Poussées par « un vent sorcier », quatre femmes en détresse et en rupture cherchent refuge auprès de L. qui habite une grande maison isolée dans les arbres : La folie Elisa, anagramme d’asile, havre de paix, et folie du latin folia, feuille. Un nom que n’a pas choisi sa propriétaire. Venues de quatre pays différents, on ne saura pas comment elles sont arrivées en même temps devant le portail. Deux d’entre elles seulement sont connues de leur hôtesse. Chacune occupe une chambre minutieusement décrite, lieu des confidences.

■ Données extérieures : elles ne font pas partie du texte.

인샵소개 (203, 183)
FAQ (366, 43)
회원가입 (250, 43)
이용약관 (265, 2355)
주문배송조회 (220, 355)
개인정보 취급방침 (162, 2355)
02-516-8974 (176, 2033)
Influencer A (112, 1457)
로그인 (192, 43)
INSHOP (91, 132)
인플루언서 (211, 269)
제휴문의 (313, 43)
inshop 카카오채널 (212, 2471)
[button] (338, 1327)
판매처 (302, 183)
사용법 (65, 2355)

Chacune à son tour évoquera sa vie, ses amours, les doutes qui l’ont fait basculer. Le récit de Gwenaëlle Aubry progresse en longs paragraphes, souvent séparés de virgules, qui occupent la page comme des poèmes en prose, donnant un souffle et un rythme particulier au texte, dont les lecteurs deviennent dépositaires.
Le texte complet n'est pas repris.